That's excellent detail Brokeguy. 



BrokeGuy said:


> *Home loan*
> *Lender: *Bank of Scotland
> *Amount outstanding: *€286,000
> *Value of home*: €180,000
> ...


 
What are both your ages. Please clarify the actual term remaining on the first two loans. It's time you sat down with your bank and sorted this out. I wonder what AIB would do if you just handed back the keys. The rent on that is not even close to paying the loan. But if you pay them interest only, they are not losing any money, and what can they do, force you to sell it and then what. 

Please clarify EXACTLY what the banks are saying to you, what options suggestions and threats. 

Your home loan is fine based on your income. It's the drag elsewhere that is causing so much grief. 

I think BofS should let the Bulgarian property be sold. That's a riduculous situation. And for the sake of 10K they can just add it as a top up to one of the others, but it's one headache less.

A solution might be on all investments to only pay interest only, with some capital, to get the NE down. I haven't the time now to figure if rents cover IO and a bit more. Can you confirm that actual interest only amount of each loan. 

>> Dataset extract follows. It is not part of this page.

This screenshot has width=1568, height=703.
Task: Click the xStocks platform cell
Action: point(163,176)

I've very curious how you managed to buy three investment none of which, not one, meet even the mortgage repayment figure, and more so, because they are all excellent trackers.

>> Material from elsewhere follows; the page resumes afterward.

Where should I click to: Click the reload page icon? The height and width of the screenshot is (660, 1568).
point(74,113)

I'd also like to know how you thought this made sense when you were buying. The answers to this are often quite interesting. 

But it is most certainly time to bash heads.

Someone else might comment on how to bring your spending down further. I agree with you saving for a car.


----------



## Matthew Moore (22 May 2014)

I think you will find it hard to get a deal from any bank when your spending is so high compared to the reasonable living expenses (RLE) they'd be working off. Roughly, the RLE, excluding mortgage, for a couple with children your ages is €2063.50 per month. It appears your expenditure, excluding mortgages is €3539 approx per month.

[broken link removed]

Some of your spending seems very high like utilities, considering we had a pretty mild winter. Could you switch and get a better deal?
€90/month for TV? 

If keeping your family home is so important you should reduce your spending and you should be fine, you'd probably be able to keep your investments too.


----------



## 44brendan (22 May 2014)

You have a major insolvency position here which cannot be addressed without serious reductions in bank debt. Sooner or later the Banks and CU are going to become more active in seeking higher level of repayments from you. All indications from the information you have laid out is that bankruptcy would appear to be your best option. However, you should seek professional advice as soon as possible. All of your current repayment agreements are making little or no impact on your level of borrowings and cannot be resolved through negotiation.


----------



## kaza (22 May 2014)

I agree with pat2 - your spending is high compared to the RLE guidelines. €242 a week for food shopping is quiet high - we are a 4 person family and would spend half of that. Plus €335 per month on gas/electricity and bins is very high - you should look to switch. Plus €90 for tv per month is an expensive package.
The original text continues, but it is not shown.